Dataset entries:
####

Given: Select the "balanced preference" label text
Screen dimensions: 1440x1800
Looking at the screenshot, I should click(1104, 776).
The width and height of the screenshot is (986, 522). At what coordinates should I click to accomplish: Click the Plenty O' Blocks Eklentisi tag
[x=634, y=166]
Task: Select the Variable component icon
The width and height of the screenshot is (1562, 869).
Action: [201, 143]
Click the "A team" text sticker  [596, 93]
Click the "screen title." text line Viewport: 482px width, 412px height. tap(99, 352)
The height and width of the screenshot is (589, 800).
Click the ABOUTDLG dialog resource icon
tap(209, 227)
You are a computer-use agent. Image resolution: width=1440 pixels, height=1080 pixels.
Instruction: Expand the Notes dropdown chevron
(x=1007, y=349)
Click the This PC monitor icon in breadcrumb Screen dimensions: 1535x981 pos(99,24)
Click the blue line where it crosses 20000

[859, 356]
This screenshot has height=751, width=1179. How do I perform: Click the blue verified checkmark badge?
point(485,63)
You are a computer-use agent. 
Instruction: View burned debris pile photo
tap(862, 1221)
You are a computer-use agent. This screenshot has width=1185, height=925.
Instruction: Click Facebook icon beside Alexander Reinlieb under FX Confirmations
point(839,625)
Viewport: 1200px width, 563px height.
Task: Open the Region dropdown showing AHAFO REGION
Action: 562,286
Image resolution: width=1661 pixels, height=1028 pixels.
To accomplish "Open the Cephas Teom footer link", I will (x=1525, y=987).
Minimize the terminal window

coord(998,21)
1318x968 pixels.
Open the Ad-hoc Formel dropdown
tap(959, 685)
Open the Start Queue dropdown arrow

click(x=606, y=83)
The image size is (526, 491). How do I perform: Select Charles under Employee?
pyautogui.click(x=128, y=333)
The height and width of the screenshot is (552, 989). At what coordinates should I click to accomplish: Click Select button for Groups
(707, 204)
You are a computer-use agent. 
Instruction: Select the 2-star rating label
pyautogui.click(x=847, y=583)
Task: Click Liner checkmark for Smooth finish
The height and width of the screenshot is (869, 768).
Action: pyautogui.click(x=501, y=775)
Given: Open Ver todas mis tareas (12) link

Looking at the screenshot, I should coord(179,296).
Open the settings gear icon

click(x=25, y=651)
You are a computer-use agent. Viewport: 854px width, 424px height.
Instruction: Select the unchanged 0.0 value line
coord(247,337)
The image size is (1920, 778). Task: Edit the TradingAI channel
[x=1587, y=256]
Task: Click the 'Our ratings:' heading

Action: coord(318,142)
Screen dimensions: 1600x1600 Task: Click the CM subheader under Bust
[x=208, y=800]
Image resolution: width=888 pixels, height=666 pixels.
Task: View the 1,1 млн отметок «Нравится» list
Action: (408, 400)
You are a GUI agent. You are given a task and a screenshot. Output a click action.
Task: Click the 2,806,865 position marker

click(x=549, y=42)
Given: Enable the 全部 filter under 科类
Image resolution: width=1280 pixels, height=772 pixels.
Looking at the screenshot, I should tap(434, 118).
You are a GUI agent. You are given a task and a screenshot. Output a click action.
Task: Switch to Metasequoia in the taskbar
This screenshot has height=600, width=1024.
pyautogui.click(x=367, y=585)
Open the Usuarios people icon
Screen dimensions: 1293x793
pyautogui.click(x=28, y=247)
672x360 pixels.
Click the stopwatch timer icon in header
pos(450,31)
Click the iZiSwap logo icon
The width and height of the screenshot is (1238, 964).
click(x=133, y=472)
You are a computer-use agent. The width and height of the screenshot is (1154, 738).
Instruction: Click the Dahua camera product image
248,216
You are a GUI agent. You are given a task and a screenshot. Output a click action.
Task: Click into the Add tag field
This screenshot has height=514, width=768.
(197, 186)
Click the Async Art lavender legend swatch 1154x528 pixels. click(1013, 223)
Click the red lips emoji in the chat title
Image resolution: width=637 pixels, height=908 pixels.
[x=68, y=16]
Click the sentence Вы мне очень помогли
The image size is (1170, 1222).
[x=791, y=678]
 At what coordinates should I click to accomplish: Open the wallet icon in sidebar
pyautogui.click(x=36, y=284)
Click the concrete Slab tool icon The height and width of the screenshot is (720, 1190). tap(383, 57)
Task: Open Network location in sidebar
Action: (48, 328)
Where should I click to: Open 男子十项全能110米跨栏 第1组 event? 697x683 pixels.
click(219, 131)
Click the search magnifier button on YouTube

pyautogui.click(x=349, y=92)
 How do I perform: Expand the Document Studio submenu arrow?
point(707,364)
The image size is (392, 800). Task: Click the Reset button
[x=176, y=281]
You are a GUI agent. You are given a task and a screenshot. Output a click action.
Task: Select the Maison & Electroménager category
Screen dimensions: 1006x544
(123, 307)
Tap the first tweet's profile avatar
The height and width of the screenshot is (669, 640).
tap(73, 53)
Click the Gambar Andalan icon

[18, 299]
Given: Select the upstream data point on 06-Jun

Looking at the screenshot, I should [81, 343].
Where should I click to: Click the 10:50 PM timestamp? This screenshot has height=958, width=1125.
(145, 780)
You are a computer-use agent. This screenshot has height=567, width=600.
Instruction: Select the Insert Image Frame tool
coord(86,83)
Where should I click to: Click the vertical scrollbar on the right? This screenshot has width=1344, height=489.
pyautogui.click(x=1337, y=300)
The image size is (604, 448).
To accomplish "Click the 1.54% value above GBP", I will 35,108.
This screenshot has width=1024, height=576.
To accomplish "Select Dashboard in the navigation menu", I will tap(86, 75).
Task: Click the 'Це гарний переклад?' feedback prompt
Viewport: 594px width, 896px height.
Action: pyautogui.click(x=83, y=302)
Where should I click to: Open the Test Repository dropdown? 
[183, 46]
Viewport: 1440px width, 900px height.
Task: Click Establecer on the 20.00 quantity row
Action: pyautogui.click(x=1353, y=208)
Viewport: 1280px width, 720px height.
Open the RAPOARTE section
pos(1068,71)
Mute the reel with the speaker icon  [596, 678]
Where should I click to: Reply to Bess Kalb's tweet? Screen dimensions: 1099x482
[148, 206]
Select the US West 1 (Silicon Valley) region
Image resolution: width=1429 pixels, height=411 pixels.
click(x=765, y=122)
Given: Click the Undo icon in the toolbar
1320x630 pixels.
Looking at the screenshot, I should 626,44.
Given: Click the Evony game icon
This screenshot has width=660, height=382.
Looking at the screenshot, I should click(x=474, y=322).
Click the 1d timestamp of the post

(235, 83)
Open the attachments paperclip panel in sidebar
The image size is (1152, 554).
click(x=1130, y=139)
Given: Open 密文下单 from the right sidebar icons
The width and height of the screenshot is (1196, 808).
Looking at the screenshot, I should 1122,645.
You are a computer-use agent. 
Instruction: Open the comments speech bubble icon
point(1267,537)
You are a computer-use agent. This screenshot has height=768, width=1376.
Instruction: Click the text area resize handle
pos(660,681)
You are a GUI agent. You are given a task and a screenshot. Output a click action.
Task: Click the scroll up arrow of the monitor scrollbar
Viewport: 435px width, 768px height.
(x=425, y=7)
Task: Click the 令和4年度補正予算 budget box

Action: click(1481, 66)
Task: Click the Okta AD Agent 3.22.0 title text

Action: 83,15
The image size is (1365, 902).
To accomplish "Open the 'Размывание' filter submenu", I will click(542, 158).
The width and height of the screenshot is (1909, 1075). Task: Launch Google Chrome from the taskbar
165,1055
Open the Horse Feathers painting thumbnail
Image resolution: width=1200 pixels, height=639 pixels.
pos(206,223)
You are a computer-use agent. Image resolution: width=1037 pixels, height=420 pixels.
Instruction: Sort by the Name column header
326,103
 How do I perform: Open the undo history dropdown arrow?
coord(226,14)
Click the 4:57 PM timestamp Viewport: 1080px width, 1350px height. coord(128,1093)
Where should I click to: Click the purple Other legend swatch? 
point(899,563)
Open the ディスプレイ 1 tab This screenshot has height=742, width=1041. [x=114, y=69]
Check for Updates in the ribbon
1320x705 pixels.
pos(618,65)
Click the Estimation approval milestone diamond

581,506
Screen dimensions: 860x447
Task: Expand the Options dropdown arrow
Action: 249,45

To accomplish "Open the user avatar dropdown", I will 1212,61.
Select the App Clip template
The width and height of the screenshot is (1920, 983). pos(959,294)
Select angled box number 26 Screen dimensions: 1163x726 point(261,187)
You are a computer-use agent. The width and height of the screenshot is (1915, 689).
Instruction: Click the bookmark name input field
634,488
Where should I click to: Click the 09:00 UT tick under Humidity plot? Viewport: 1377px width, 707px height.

####

## EXERCISE OBJECTIVE
Check the records above and copy each line that has the string "monitor".

## TASK OUTPUT
Click the This PC monitor icon in breadcrumb Screen dimensions: 1535x981 pos(99,24)
Task: Click the scroll up arrow of the monitor scrollbar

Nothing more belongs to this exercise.